*Exercise prompt*:
Your task is to transcribe, without alteration, the lines from the top of the material below through the line bearing "Given: Click the Sample lesson book icon", inclusive.

*Listed entries*:
====
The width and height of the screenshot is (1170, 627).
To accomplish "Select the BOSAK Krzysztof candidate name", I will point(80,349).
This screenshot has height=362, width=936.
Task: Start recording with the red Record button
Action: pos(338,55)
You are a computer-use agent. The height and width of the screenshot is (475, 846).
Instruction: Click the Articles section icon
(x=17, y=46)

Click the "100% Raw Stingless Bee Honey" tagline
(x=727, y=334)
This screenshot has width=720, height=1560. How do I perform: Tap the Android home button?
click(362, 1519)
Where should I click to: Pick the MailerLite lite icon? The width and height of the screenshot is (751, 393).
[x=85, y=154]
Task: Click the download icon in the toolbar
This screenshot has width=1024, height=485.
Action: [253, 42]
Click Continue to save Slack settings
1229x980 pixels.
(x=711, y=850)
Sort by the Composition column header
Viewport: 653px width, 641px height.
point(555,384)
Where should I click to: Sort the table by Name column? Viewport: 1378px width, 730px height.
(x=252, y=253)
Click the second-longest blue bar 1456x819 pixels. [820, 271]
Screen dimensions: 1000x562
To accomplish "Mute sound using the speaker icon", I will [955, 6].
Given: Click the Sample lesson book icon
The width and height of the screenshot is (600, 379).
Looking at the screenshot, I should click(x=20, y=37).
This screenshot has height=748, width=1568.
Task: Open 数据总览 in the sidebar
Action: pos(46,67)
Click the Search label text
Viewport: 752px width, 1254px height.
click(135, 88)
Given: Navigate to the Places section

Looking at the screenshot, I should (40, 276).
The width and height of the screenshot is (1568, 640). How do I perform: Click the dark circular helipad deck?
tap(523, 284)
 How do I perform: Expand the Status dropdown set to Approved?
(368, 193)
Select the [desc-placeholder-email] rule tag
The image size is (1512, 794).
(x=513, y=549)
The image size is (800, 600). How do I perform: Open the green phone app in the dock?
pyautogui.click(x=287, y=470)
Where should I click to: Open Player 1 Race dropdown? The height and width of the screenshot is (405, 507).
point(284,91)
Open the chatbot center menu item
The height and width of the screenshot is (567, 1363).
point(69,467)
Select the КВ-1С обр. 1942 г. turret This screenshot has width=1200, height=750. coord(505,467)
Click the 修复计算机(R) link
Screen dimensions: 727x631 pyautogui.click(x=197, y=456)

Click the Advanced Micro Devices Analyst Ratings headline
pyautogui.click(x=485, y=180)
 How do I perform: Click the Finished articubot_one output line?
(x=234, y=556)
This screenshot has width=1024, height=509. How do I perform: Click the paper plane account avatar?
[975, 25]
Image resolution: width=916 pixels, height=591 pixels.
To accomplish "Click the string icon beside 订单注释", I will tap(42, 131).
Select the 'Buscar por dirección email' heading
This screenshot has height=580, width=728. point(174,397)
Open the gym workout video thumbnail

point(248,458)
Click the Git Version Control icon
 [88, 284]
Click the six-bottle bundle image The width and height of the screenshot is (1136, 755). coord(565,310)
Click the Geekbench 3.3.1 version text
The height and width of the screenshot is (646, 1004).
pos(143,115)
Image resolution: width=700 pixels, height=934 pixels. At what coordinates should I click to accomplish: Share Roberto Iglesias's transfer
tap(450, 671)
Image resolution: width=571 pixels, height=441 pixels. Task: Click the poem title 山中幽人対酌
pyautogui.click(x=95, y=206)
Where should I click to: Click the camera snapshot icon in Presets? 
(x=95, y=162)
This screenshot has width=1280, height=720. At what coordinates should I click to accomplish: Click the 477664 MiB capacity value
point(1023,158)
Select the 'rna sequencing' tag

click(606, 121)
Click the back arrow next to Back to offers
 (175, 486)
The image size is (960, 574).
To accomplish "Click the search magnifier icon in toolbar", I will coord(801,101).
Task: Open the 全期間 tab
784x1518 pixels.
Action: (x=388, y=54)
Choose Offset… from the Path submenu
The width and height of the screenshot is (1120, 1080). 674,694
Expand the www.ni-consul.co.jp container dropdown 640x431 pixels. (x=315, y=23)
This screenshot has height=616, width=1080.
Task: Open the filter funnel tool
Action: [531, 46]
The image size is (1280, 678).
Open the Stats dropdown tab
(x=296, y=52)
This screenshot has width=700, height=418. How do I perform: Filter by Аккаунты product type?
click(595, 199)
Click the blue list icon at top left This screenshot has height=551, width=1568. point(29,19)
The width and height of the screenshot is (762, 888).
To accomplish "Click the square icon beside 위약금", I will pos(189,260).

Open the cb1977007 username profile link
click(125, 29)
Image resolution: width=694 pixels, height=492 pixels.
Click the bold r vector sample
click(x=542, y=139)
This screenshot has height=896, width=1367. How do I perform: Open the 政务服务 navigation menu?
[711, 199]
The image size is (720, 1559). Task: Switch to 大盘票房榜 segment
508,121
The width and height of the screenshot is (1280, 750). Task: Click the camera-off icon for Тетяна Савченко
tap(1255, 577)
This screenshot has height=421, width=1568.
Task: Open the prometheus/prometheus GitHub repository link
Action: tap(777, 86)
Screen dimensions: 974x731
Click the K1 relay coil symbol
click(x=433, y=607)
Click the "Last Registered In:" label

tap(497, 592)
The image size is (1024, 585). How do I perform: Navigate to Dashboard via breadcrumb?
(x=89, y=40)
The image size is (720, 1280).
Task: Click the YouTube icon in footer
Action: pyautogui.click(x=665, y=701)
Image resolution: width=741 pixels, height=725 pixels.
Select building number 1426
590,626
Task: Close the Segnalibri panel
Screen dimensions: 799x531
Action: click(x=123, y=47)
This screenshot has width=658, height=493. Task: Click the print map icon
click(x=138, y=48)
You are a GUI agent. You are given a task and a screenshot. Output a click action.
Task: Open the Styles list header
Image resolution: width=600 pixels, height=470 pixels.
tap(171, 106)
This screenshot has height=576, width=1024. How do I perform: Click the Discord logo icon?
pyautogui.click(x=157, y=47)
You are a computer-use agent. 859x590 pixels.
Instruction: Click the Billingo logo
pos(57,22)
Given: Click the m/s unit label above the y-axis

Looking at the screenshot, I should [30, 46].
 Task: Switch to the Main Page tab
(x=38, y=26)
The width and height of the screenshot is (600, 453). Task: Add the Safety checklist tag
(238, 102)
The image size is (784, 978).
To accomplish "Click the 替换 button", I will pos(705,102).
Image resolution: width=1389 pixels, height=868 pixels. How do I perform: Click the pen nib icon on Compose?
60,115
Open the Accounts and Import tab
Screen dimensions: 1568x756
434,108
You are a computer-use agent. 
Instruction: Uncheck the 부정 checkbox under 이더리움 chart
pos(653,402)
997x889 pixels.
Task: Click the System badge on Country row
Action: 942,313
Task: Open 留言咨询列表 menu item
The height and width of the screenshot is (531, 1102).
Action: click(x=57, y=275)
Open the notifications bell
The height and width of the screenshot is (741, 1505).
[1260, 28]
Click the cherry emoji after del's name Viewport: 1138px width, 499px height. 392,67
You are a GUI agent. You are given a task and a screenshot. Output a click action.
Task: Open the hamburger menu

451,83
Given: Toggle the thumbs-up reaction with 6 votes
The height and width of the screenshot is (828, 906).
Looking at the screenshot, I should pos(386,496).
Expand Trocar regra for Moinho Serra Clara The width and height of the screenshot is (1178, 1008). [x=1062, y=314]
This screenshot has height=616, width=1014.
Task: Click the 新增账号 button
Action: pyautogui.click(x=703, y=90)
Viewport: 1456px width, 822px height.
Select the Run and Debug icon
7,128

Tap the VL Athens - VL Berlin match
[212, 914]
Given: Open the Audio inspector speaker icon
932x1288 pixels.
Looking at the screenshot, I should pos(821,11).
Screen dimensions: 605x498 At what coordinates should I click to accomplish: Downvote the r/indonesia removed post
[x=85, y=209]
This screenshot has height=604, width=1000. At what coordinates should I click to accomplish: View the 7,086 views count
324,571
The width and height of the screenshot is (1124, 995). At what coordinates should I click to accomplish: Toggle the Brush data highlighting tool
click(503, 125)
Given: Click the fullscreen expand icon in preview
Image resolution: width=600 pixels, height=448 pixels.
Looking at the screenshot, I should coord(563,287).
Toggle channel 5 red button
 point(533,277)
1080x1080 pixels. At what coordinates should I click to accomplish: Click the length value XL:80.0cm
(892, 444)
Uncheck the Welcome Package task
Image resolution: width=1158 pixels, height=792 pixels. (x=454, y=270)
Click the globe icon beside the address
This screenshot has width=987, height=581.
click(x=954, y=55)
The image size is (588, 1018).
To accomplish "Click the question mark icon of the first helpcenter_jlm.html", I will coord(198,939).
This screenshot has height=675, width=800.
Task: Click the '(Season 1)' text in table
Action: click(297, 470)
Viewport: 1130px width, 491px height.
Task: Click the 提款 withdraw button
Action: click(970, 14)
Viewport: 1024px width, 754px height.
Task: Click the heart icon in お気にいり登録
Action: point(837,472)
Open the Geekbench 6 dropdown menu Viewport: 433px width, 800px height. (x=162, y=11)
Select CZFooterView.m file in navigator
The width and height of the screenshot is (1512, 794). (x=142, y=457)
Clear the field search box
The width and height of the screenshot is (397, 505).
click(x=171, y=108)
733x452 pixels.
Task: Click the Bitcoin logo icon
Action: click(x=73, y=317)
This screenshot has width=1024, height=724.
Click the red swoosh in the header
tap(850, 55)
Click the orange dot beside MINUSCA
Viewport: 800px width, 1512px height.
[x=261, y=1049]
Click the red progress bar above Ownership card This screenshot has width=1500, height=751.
====
*Answer*:
The width and height of the screenshot is (1170, 627).
To accomplish "Select the BOSAK Krzysztof candidate name", I will point(80,349).
This screenshot has height=362, width=936.
Task: Start recording with the red Record button
Action: pos(338,55)
You are a computer-use agent. The height and width of the screenshot is (475, 846).
Instruction: Click the Articles section icon
(x=17, y=46)

Click the "100% Raw Stingless Bee Honey" tagline
(x=727, y=334)
This screenshot has width=720, height=1560. How do I perform: Tap the Android home button?
click(362, 1519)
Where should I click to: Pick the MailerLite lite icon? The width and height of the screenshot is (751, 393).
[x=85, y=154]
Task: Click the download icon in the toolbar
This screenshot has width=1024, height=485.
Action: [253, 42]
Click Continue to save Slack settings
1229x980 pixels.
(x=711, y=850)
Sort by the Composition column header
Viewport: 653px width, 641px height.
point(555,384)
Where should I click to: Sort the table by Name column? Viewport: 1378px width, 730px height.
(x=252, y=253)
Click the second-longest blue bar 1456x819 pixels. [820, 271]
Screen dimensions: 1000x562
To accomplish "Mute sound using the speaker icon", I will [955, 6].
Given: Click the Sample lesson book icon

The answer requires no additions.